_Problem:_ "Given: Attach a" appears in one line of the records below. Output that line and each one after it, exactly, through the last line.

_Data extract:_
+===+

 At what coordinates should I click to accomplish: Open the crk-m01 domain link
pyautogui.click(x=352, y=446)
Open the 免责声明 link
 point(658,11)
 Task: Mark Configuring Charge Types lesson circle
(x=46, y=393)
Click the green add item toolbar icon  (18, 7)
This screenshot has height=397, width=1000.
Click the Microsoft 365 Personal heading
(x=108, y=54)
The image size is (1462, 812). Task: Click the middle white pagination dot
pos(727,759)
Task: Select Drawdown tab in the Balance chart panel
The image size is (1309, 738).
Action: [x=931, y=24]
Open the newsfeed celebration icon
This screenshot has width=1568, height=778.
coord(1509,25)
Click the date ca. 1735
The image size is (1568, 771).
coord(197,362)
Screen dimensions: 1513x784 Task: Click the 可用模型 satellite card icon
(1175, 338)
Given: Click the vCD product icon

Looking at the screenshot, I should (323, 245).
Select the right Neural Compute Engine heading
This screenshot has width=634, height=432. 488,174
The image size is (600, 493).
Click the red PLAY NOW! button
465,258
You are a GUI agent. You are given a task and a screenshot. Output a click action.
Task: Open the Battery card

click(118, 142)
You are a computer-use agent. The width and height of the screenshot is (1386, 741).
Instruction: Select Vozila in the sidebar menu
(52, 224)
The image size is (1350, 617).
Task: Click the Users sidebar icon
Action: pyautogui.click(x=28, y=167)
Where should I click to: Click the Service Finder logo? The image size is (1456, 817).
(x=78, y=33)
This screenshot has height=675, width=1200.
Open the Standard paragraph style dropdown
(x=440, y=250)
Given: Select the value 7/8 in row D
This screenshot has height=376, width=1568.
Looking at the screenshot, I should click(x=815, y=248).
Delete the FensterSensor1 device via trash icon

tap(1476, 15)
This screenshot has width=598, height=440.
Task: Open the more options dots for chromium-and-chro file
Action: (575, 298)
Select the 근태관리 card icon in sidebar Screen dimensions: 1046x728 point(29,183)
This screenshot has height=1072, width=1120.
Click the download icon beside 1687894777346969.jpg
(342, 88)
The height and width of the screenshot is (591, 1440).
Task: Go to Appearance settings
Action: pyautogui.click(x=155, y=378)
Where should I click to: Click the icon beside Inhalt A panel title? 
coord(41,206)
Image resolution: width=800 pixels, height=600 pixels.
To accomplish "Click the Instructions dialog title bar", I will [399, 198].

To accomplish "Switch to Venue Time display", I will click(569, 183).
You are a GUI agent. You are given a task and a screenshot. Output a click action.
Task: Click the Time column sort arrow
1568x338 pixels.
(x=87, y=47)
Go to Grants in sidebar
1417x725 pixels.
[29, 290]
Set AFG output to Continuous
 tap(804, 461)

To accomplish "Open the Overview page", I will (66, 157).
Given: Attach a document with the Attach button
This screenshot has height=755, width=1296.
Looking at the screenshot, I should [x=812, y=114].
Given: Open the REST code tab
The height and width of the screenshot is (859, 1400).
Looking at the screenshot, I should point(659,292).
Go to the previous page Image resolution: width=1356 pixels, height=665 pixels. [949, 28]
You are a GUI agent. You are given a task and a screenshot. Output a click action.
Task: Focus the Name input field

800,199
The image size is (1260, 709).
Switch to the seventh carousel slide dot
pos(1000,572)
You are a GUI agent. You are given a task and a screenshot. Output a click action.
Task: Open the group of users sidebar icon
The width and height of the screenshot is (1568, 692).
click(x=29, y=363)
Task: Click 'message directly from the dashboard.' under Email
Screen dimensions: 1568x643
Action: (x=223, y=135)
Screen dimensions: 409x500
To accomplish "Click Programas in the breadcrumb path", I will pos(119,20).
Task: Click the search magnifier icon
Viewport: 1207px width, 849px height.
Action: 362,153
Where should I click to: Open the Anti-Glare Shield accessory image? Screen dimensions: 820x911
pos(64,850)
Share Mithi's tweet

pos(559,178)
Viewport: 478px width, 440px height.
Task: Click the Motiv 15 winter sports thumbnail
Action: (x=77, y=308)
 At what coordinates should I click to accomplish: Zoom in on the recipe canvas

+===+

_Exercise answer:_
Given: Attach a document with the Attach button
This screenshot has height=755, width=1296.
Looking at the screenshot, I should [x=812, y=114].
Given: Open the REST code tab
The height and width of the screenshot is (859, 1400).
Looking at the screenshot, I should point(659,292).
Go to the previous page Image resolution: width=1356 pixels, height=665 pixels. [949, 28]
You are a GUI agent. You are given a task and a screenshot. Output a click action.
Task: Focus the Name input field

800,199
The image size is (1260, 709).
Switch to the seventh carousel slide dot
pos(1000,572)
You are a GUI agent. You are given a task and a screenshot. Output a click action.
Task: Open the group of users sidebar icon
The width and height of the screenshot is (1568, 692).
click(x=29, y=363)
Task: Click 'message directly from the dashboard.' under Email
Screen dimensions: 1568x643
Action: (x=223, y=135)
Screen dimensions: 409x500
To accomplish "Click Programas in the breadcrumb path", I will pos(119,20).
Task: Click the search magnifier icon
Viewport: 1207px width, 849px height.
Action: 362,153
Where should I click to: Open the Anti-Glare Shield accessory image? Screen dimensions: 820x911
pos(64,850)
Share Mithi's tweet

pos(559,178)
Viewport: 478px width, 440px height.
Task: Click the Motiv 15 winter sports thumbnail
Action: (x=77, y=308)
 At what coordinates should I click to accomplish: Zoom in on the recipe canvas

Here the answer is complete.